-- Exercise aim --
Using the listing below, retype exactly the lines starting at the one with "The height and width of the screenshot is (279, 496)." and ending at the one with "Click the T_j 0.81 Tisserand value", and include both.

-- Data records --
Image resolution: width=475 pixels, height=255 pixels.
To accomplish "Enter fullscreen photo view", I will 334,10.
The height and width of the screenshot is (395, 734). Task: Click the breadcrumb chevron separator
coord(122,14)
==
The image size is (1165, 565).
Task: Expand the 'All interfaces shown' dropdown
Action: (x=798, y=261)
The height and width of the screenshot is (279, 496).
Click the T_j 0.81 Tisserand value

-- Result for this exercise --
The height and width of the screenshot is (279, 496).
Click the T_j 0.81 Tisserand value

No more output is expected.